#### [The problem]
Reproduce exactly the lines of this material that begin at the line with "The width and" and end at the line with "You are a GUI", both included. Omit the pictures and everything else.

(Study material begins)

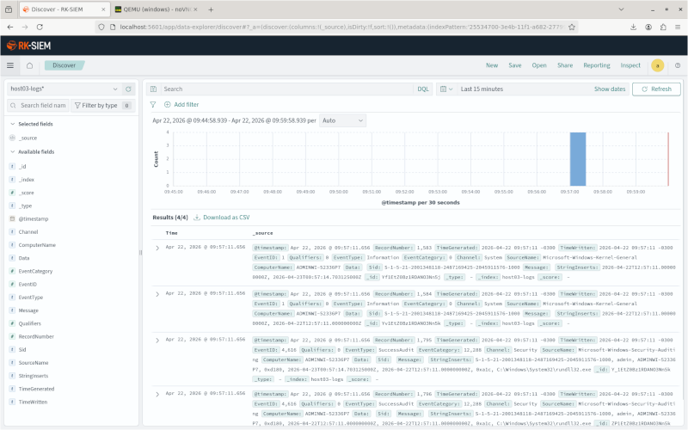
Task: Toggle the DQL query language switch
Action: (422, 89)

(Study material ends)
(Study material begins)

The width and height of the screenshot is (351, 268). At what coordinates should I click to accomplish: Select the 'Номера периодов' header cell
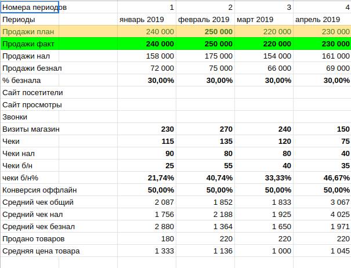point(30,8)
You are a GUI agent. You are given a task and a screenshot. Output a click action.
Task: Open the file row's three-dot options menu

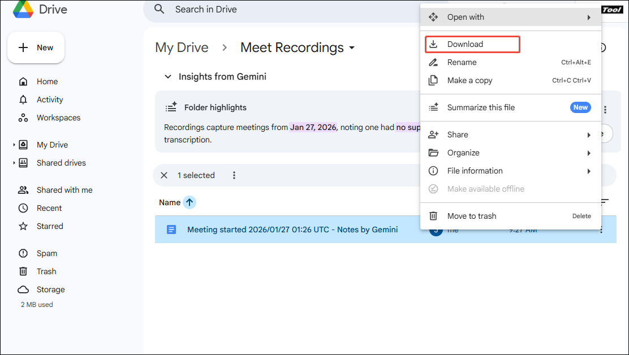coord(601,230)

(Study material ends)
(Study material begins)

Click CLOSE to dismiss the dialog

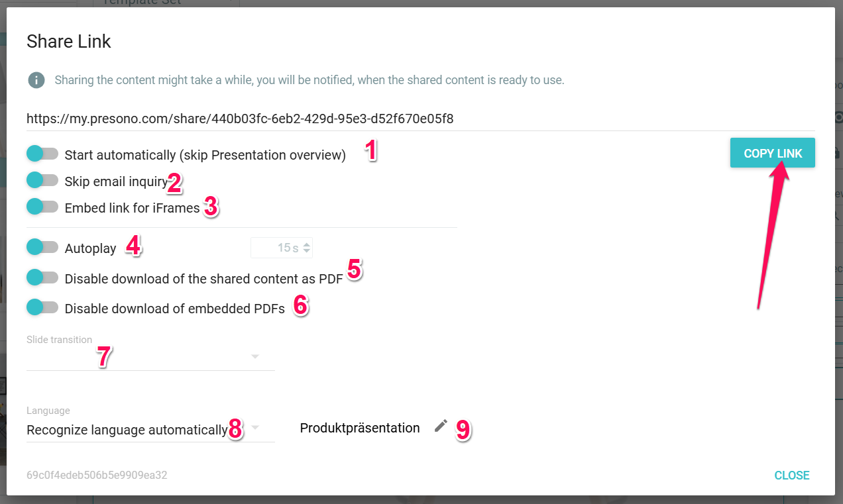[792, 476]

(Study material ends)

#### [Finished task]
The width and height of the screenshot is (351, 268). At what coordinates should I click to accomplish: Select the 'Номера периодов' header cell
point(30,8)
You are a GUI agent. You are given a task and a screenshot. Output a click action.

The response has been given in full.